Mucho mejor estuvieron Josué Cerón, quien abordó solventemente a Schaunard y Daniel Gallegos, cuyo Marcello tuvo, a mi parecer, el timbre más bello de cuantos participaron en el reparto que escuché. Lamentablemente, le pusieron como su coqueta enamorada a Lucía Salas y sigo sin saber qué fue más penoso: si lamentar su voz “insuficiente en volumen y expresividad”, como atinadamente señaló mi querido José Noé Mercado, o celebrar el ingenio de quien ante diferencia de edades entre ella y Gallegos, le llamó Ruquetta.
Este año escuchamos en el Blanquito Nessun dorma y Quando men vo… dos de las arias más ovacionadas de Puccini. ¿Qué tuvieron en común? Que ni Héctor López dio el ancho como Calaf, ni Salas como Musetta y, cuando se les recuerde, será por el penoso silencio que sepultó sus intervenciones. Flaco favor les hicieron invitándolos a cantar roles que no les van. Tampoco crean que el Rodolfo de Mario Chang salió mejor librado. Poseerá unos admirables agudos y un envidiable volumen, pero este papel demanda toda una suerte de delicadezas que no logró. Su poeta sonó bastante rudo y más que en Che gelida manina!, se habría agradecido una buena sfumatura al término de Oh, soave fanciulla.

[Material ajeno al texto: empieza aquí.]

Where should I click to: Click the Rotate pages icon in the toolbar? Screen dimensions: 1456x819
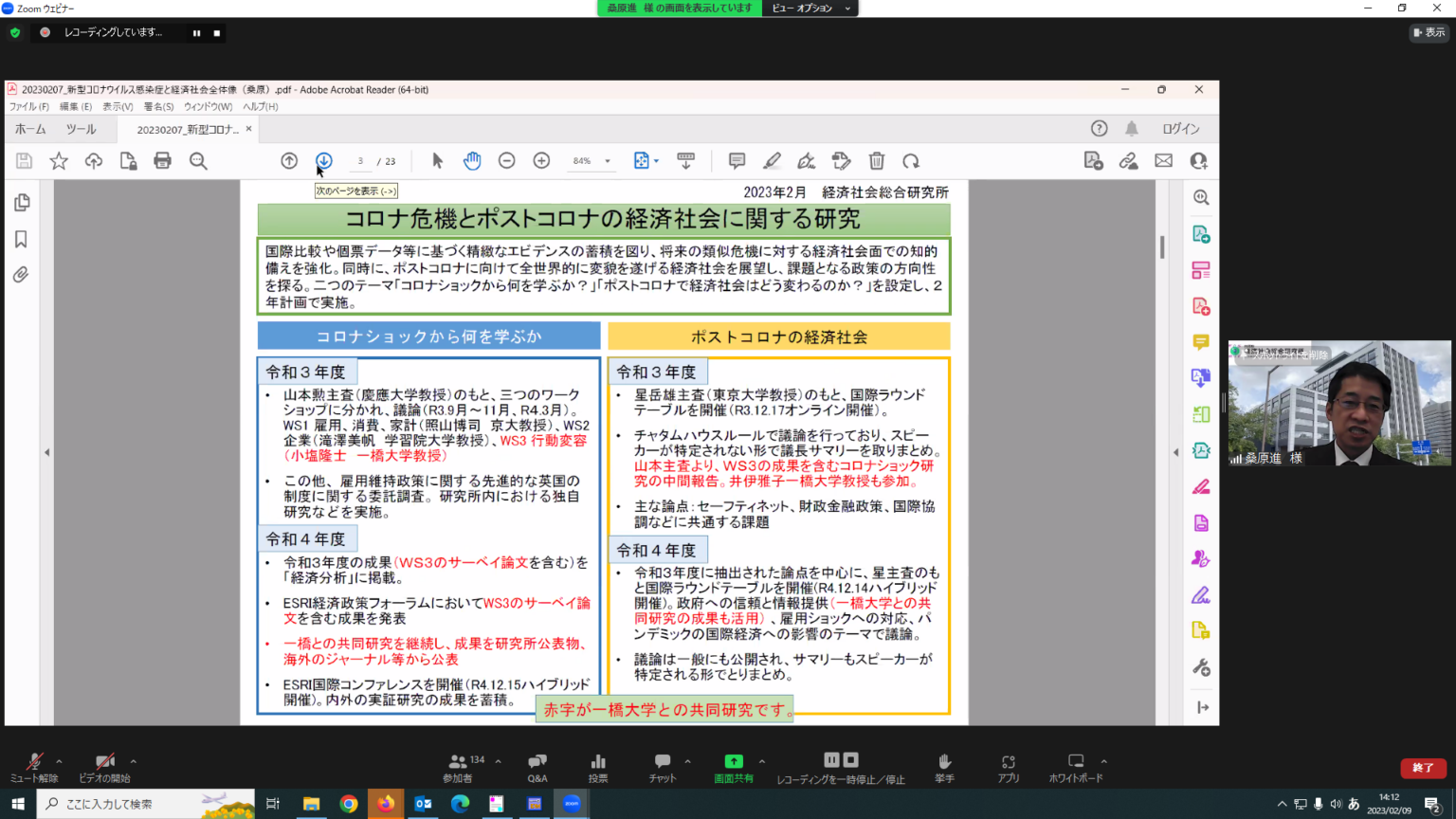(x=909, y=160)
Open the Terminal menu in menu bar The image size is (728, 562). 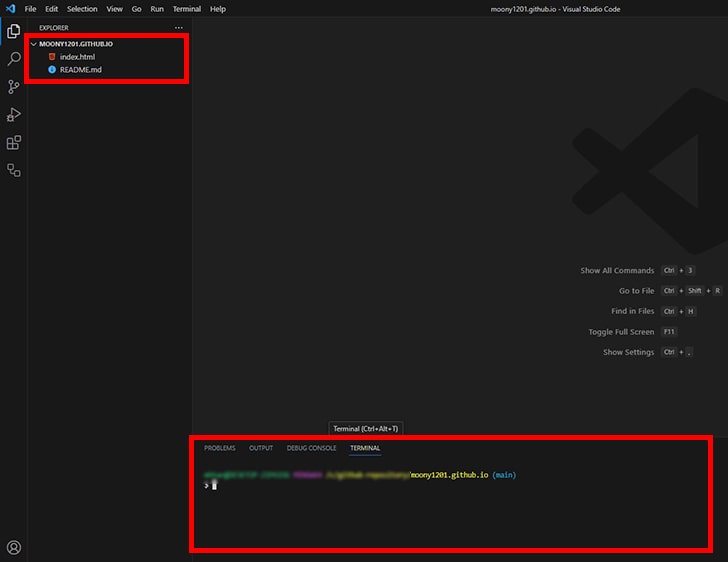point(186,9)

Afortunadamente, esa noche sí hubo Mimì: Eugenia Garza desplegó sus mejores dotes e hizo alarde de refinamiento al dotar a su personaje de los más variados matices, vocal e histriónicamente. Su interpretación de D’onde lieta fue impecable, y a veinticinco años de haber debutado con este rol, lo ha madurado y enriquecido de tal manera que su escena final no pudo ser más conmovedora. ¡Qué ganas de haberla visto en una producción a su altura! Fuera de su participación, yo no podía estar más molesto ante lo presenciado. Por donde se le viera, aquello le daba la razón a Marcello cuando enuncia “Ah! miseria!”

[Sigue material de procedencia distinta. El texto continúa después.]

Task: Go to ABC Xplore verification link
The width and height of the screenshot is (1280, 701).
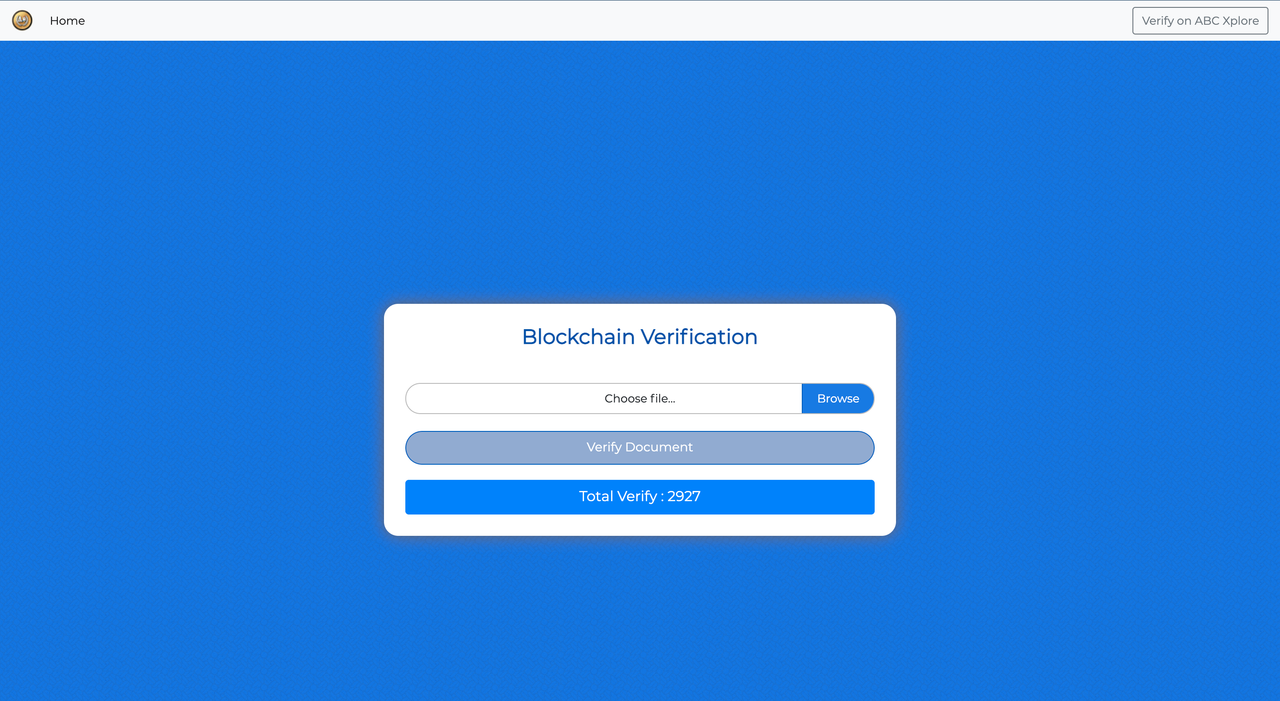Action: coord(1200,21)
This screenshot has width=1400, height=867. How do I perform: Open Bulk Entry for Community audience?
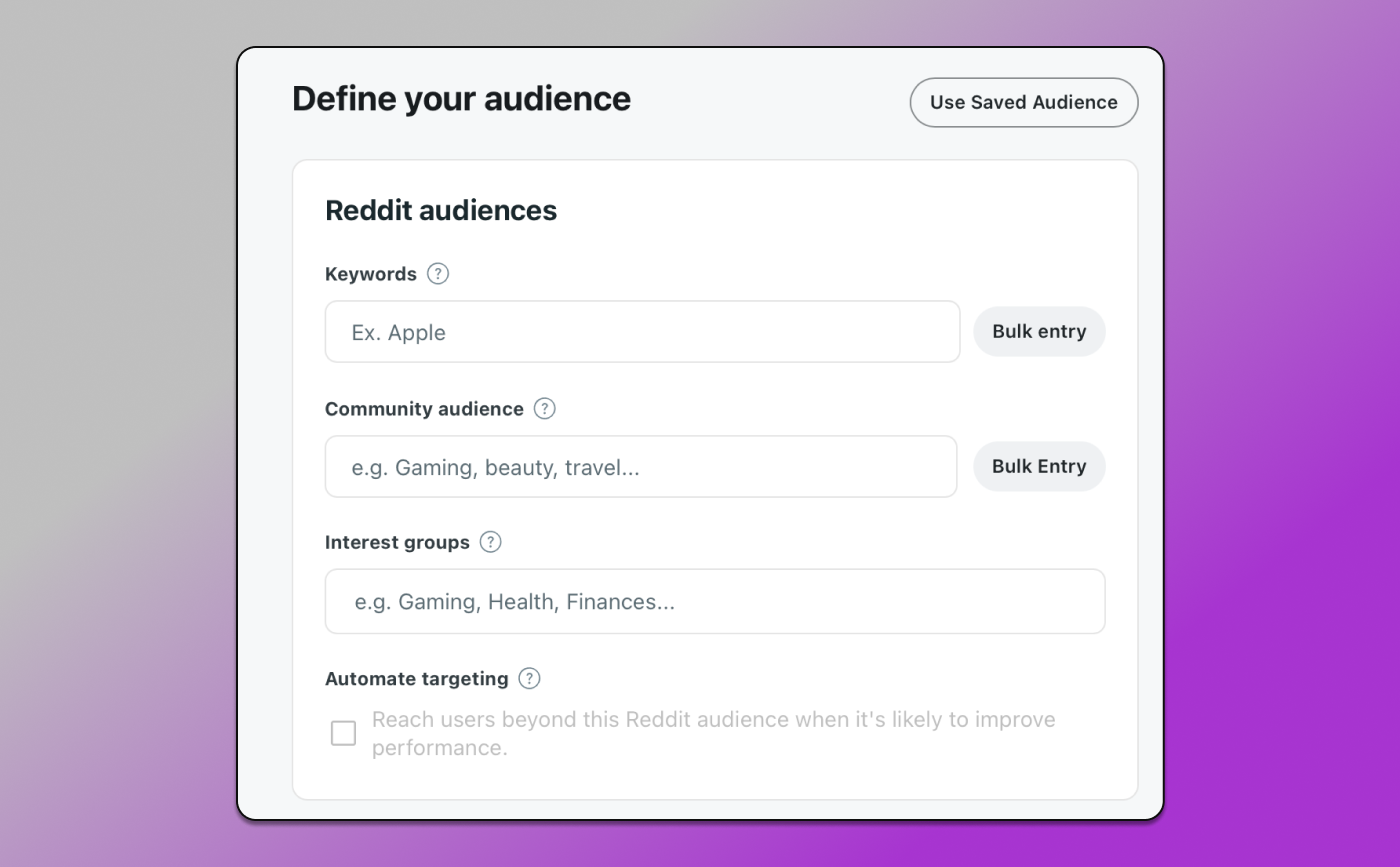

Felizmente, los astros se alinearon. Ese día habría cumplido 86 años José Antonio Alcaraz, mi vitriólico y muy añorado mentor, y recordé también las frases de dos amigos entrañables: Enrique Bátiz, que dice que “no por cambiarle de nombre, la mierda dejará de serlo”, y Miguel Ángel Granados Chapa, quien decía que uno no debe escribir nada que no sea capaz de decirle en la cara al aludido.
En honor a ellos, aproveché la oportunidad que me brindó la vida… y pude regresar sonriente a casa: pasé al área de camerinos a felicitar a la Maestra Garza, y cuando mi querida Ruby Tagle me preguntó qué me había parecido, evité responderle “ya lo leerás”, que es mi proverbial muletilla y, contundentemente, le dije que aquello había sido “eso que no dejaría de serlo por llamarle de otro modo”; hoy, mientras escribo esta reseña, continúo preguntándome si todas estas carencias, tropiezos e incongruencias se habrían evitado de haberse hecho presente Katzarava en los ensayos, pues no fueron pocos los miembros del elenco que me aseguraron no haberla visto pararse “ni una sola vez para supervisar la producción que encargó y por la cual pagó”.

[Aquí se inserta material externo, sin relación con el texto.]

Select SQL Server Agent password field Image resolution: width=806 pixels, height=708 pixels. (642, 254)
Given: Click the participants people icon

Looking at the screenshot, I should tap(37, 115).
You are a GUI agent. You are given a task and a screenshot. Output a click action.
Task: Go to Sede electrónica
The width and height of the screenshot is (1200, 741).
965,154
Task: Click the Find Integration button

¿Pues no que iba a permanecer en el cargo hasta este día? Al parecer, lo único cierto, es que al igual que la decepcionante gestión de Lucina Jiménez, que fue quien le dio a morder la manzana envenenada y abrió la puerta a un gineceo cuya mediocridad y falta de transparencia le ha hecho un daño mayúsculo a la Ópera de Bellas Artes, así también llegó a su fin la gestión de nuestra eximia soprano: con más pena que gloria.